– Buenas tardes, Roald.
En el pub estaba él solo, con un vaso vacío reposando sobre la barra y cara de pocos amigos.
– Buenas tardes.
– Pareces disgustado.
– Lo estoy —bufó—. Y tú deberías estarlo también.
La recién llegada, una anciana sonriente y con aire tranquilo, negó con la cabeza tras pedir un té.
– Vamos, vamos, son cosas que pasan.
– ¿Cosas que pasan? ¿Acaso escribiste tú “Eran diez”?
– No, por supuesto que no.
– ¿Entonces?
La mujer entornó los ojos y se llevó la taza humeante a los labios.
– Calma, calma querido Roald.
– Nos están reescribiendo, Agatha. Nuestro trabajo, nuestra vida ha sido modificada por mojigatos y puritanos que no saben juntar cuatro letras… ¿es que eso no te afecta?
Justo cuando la anciana iba a responder sonó la puerta, por la que entró un hombre fumando en boquilla. Al verles a los dos se acercó sonriendo.
– Mi buen Roald, ¿cuánto hace que no nos veíamos?
– Demasiado, compañero —respondió el otro estrechándole la mano—. Permíteme que te presente. Agatha Christie, este es mi amigo…

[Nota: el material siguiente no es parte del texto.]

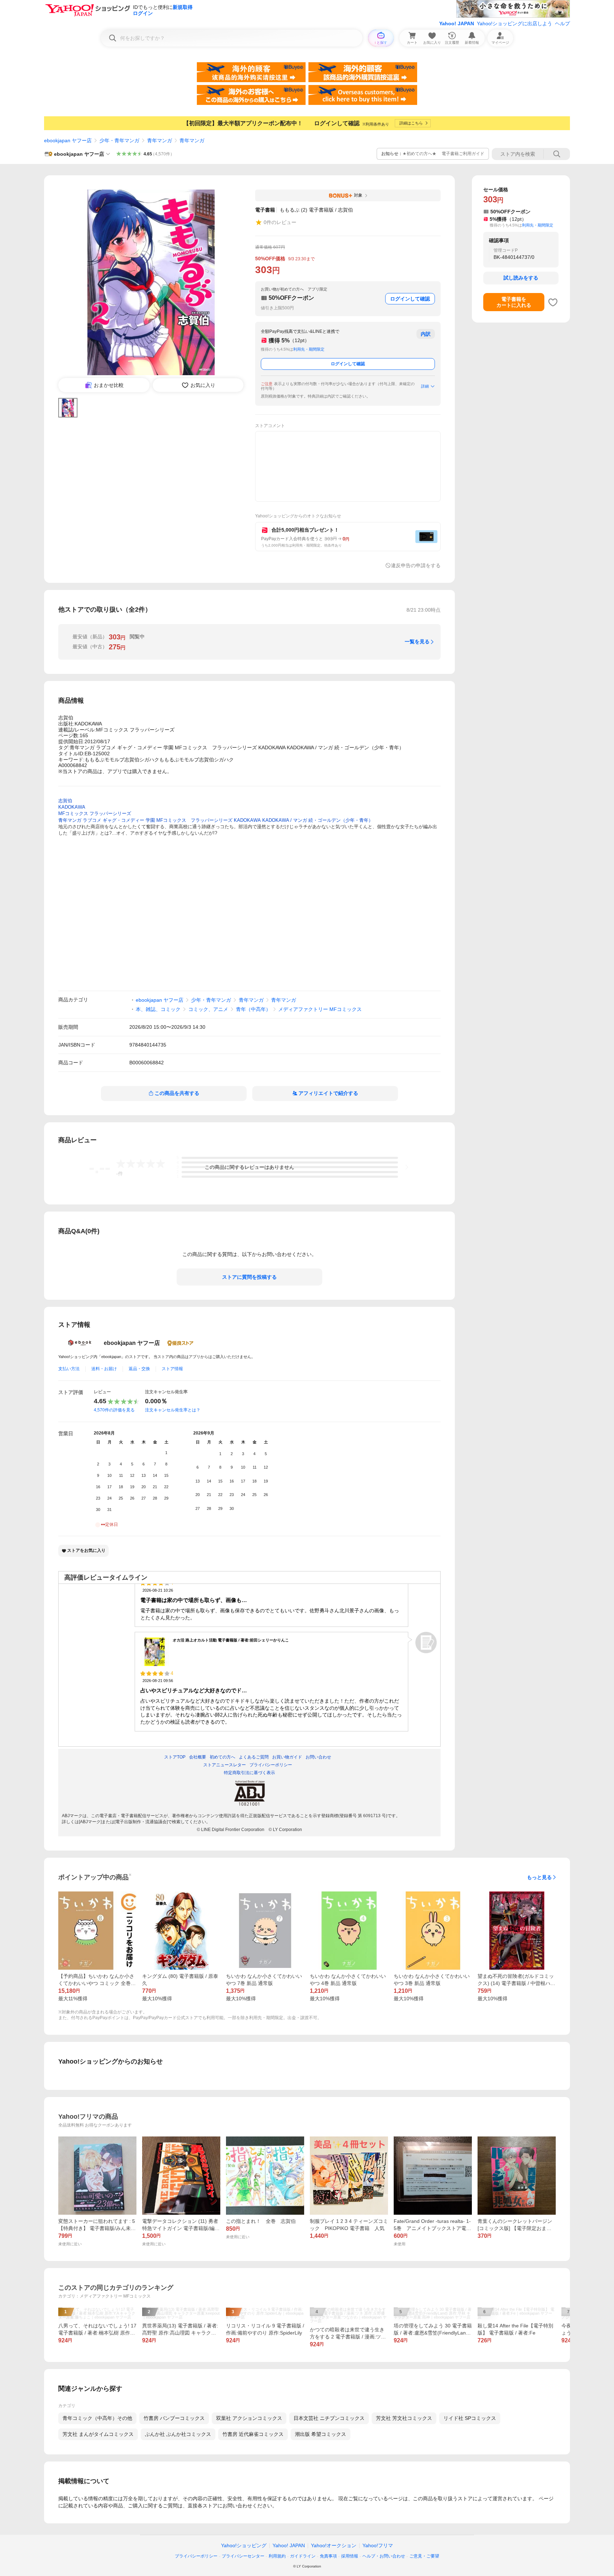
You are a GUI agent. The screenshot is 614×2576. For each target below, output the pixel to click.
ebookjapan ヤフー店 (68, 140)
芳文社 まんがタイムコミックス (98, 2434)
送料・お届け (104, 1368)
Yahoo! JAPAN (456, 23)
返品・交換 (139, 1368)
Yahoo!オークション (333, 2545)
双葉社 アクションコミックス (249, 2418)
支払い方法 (69, 1368)
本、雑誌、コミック (158, 1009)
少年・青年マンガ (119, 140)
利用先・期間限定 (308, 349)
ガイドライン (303, 2556)
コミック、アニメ (208, 1009)
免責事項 (328, 2556)
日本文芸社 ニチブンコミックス (329, 2418)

– Fleming —le interrumpió el otro dando un paso hacia la anciana—. Ian Fleming. Para servirla, señora Christie.
– Encantada, señor Fleming, pero llámeme Agatha.
– En tal caso le pido ser sólo Ian, para usted.
– Pues lo que estábamos hablando te afecta, Ian.
Ian Fleming dio una larga calada a la boquilla y carraspeó invitándole con un gesto a que continuase.
– Están reescribiendo nuestras obras. Las de Agatha, las mías y las tuyas.
– Por un grupo de lectores sensibles, según dicen —apuntilló la mujer con un brillo inquietante en los ojos—. Para no ofender a nuevos lectores.
Ian Fleming se tomó un momento para controlar el rictus que le había desfigurado el rostro, dando un manotazo a la barra del pub para dejar escapar la tensión.
– ¡Qué infamia!
– No hay mejor palabra para definirlo.
– ¡Con lo que hemos sido! ¡A nosotros! —el cigarrillo había salido volando de la boquilla, que parecía a punto de partirse entre las fuertes muelas de Fleming—. ¡Esos mamarrachos sin talento!
Con un nuevo golpe en la barra el enfado pareció abandonar su rostro, recuperando la compostura mientras colocaba un nuevo cigarrillo en la punta de la boquilla.
– Pues a Agatha le da igual —pinchó el otro.
– ¡Roald Dahl! ¿Cómo se te ocurre decir algo parecido?
– No veo que te enfades.
– Pues me enfado mucho.
– ¿Y por qué no lo muestra? —preguntó Ian Fleming mientras daba fuego a su cigarro.
El rostro de Agatha Christie compuso una mueca que podía ser de resignación o de tristeza.
– Porque nosotros estamos muertos —dijo finalmente dejando caer los hombros—. Y los muertos no pueden defenderse.